| La Société des nations, proposée par le président Wilson
(dans ses "Quatorze points") pour préserver la paix après la première
guerre mondiale, avait deux défauts majeurs:
- plusieurs États importants n'en étaient pas membres;le
sénat américain a rejeté la participation américaine; l'Union soviétique
y est entrée tard (1934) et fut expulsée en 1939, l'Allemagne (entrée en
1926), le Japon, l'Italie, le Brésil en sont sortis volontairement ou
par expulsion; l a Turquie ou le Mexique sont devenus membres seulement
dans les années 30; composée de 42 membres à l'origine, dont 26 non
européens, la SDN n'a rassemblé à son maximum que 57 membres
- les décisions y étaient prises à l'unanimité, ce qui équivalait à
donner un droit de veto à tout le monde.
La SDN n'a empêché aucune conquête ni évité aucun conflit, tout au
plus a-t-elle réglé quelques différends mineurs en Europe. Vingt ans
après sa naissance éclatait la deuxième guerre mondiale.
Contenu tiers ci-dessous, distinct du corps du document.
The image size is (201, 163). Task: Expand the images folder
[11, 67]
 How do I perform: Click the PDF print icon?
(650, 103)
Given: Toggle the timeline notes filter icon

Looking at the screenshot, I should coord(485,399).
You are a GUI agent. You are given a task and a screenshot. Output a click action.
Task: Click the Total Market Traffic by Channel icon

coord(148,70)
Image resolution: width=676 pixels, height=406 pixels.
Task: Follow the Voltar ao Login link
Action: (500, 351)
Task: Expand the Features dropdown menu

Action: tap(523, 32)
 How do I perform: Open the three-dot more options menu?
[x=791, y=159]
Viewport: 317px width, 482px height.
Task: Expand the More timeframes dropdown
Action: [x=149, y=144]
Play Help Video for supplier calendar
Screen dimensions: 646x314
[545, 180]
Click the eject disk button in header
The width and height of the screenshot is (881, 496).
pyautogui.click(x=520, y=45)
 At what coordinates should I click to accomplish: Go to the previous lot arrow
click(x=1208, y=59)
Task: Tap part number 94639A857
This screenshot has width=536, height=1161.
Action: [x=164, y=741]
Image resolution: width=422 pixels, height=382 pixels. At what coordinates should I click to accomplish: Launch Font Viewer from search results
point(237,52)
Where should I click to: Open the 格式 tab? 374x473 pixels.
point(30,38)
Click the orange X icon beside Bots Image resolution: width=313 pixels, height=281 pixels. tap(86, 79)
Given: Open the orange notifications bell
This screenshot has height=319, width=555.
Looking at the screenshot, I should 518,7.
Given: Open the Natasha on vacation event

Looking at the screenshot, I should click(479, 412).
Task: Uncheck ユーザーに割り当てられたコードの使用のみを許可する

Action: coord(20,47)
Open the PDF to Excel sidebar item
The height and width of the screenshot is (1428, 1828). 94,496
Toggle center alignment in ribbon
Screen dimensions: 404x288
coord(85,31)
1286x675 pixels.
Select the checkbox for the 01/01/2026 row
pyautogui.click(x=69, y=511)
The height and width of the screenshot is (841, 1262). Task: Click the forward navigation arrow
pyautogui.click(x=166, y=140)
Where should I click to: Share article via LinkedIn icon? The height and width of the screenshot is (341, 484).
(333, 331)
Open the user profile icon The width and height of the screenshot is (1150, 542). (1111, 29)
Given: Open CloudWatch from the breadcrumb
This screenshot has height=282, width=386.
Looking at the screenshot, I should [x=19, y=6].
Grâce notamment à Roosevelt, qui a fait les concessions nécessaires pour
convaincre Staline d'y entrer,
l'ONU a su éviter ces deux erreurs : elle est aujourd'hui
pratiquement universelle (avec 191 États, elle reflète la société
internationale); ses décisions sont prises à la majorité (soit par vote,
soit par consensus), la voix des plus petits y vaut la voix des plus
forts (sauf au Conseil de sécurité, où se trouvent les cinq membres
permanents).
Mais les résolutions ne sont pas toujours respectées, même par les pays
qui les votent; il n'y a pas de sanctions contre les récalcitrants; les
discussions sont répétitives et les ordres du jour interminables; les
discours sont souvent une langue de bois à l'intention des opinions des
pays de ceux qui les prononcent. Il y a une prolifération de tâches et
de programmes, pas de concentration des efforts sur quelques priorités.
Les opérations de maintien de la paix, dont certaines ont parfaitement
réussi, perpétuent dans d'autres cas un statu quo précaire, empêchent
certes les combats, mais ne débouchent pas toujours sur des solutions.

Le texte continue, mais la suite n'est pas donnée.